Tem filme que funciona justamente porque a protagonista passa longe de ser exemplo de alguma coisa — e “Professora Sem Classe” entende isso muito bem.
Na comédia estrelada por Cameron Diaz e Justin Timberlake, disponível na HBO Max, o que prende a atenção não é uma grande transformação emocionante, mas o caos divertido provocado por uma mulher que volta a dar aula contrariada, sem vocação, sem paciência e com um plano bem superficial na cabeça.
Elizabeth Halsey, personagem de Cameron Diaz, encara a escola como quem caiu no lugar errado. Depois de perder o noivo rico que sustentava sua vida confortável, ela precisa voltar ao emprego que mais tolera do que gosta.

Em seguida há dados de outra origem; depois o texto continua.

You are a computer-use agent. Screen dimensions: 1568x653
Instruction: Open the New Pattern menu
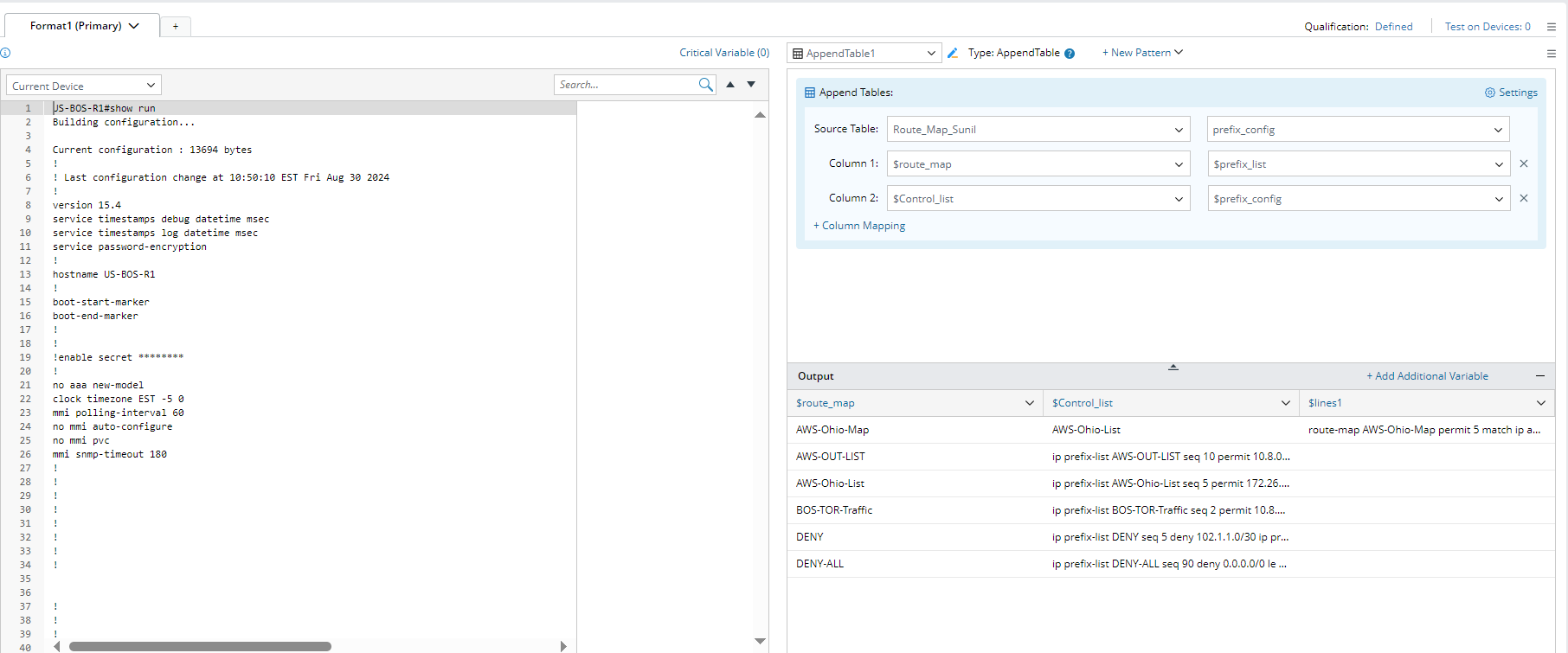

Leia também: Inspirado em um evento real, este filme é visceral e deixa um silêncio pesado depois de acabar
O problema é que Elizabeth não tem o menor interesse em fingir entusiasmo com alunos, colegas ou qualquer discurso inspirador sobre educação.
Ela entra em sala, empurra o expediente e deixa claro desde cedo que seu foco está longe de corrigir prova ou participar de reunião pedagógica.

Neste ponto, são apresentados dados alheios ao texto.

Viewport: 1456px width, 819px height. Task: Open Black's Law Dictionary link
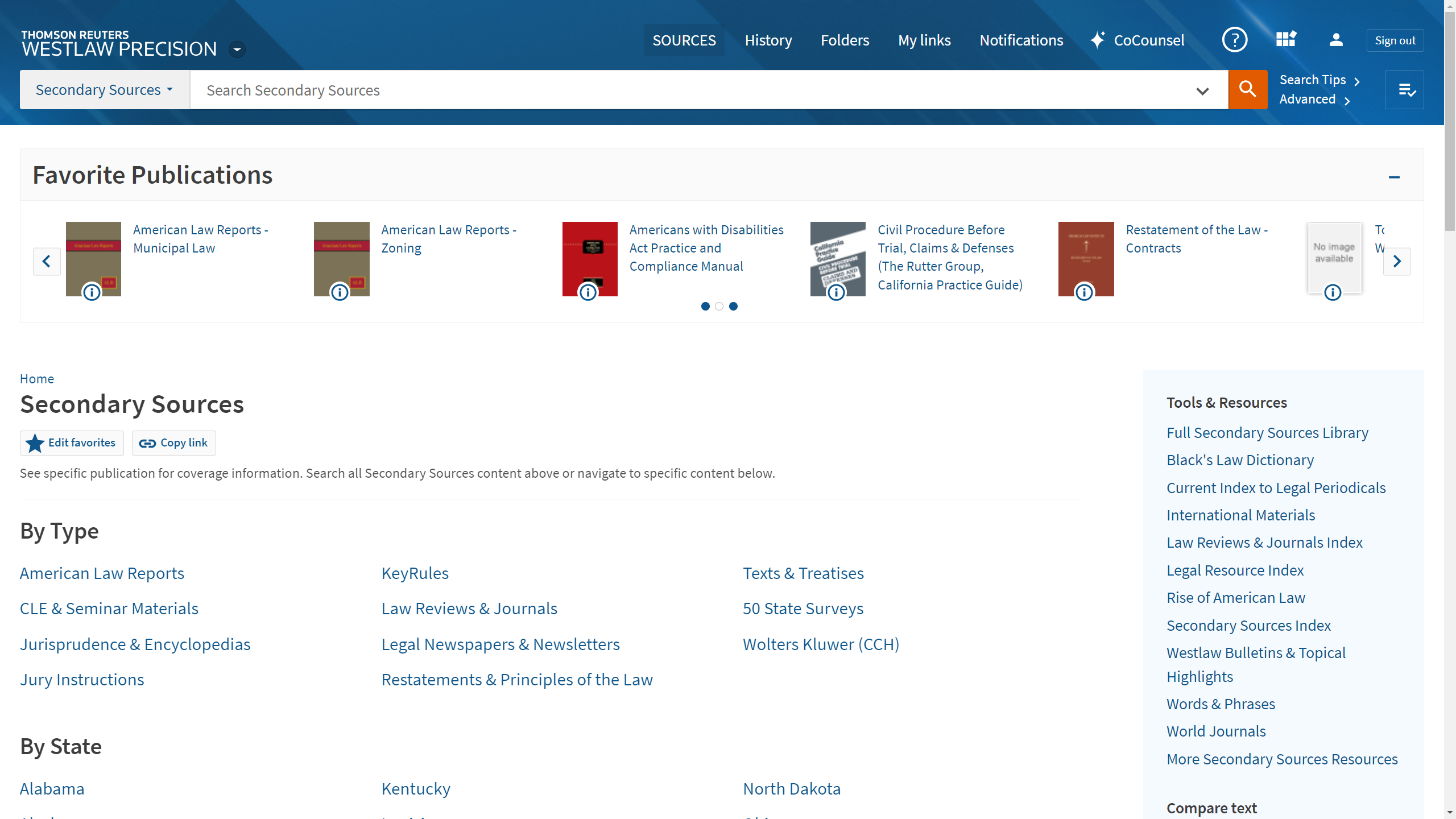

Esse comportamento já muda o clima da história logo nos primeiros minutos. Enquanto a direção tenta vender aquele ambiente escolar organizado, cheio de regras e espírito coletivo, Elizabeth age como um corpo estranho ali dentro.
Dorme durante filmes exibidos aos estudantes, evita esforço extra e trata o trabalho como uma etapa irritante da vida. É justamente dessa postura torta que sai boa parte das cenas mais engraçadas.

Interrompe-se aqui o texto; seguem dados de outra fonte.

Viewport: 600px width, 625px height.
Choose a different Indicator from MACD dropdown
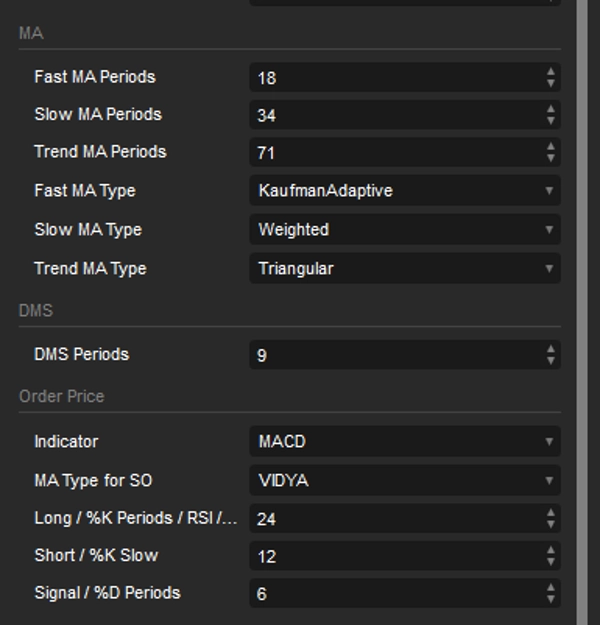coord(404,442)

Do outro lado, Amy Squirrel, vivida por Lucy Punch, representa o oposto absoluto. Competitiva, correta e obcecada por reconhecimento, ela vê em Elizabeth tudo o que uma professora não deveria ser.
A rivalidade entre as duas cresce rápido e ajuda o filme a manter um ritmo afiado, porque coloca frente a frente duas figuras igualmente difíceis de aturar, cada uma à sua maneira.
Só que Elizabeth não está ali apenas reclamando da própria sorte. Ela decide juntar dinheiro para colocar silicone, convencida de que isso vai facilitar sua caçada por um parceiro milionário.
Como não pretende seguir um caminho muito sensato para alcançar esse objetivo, começa a transformar qualquer oportunidade dentro da escola em chance de arrecadação.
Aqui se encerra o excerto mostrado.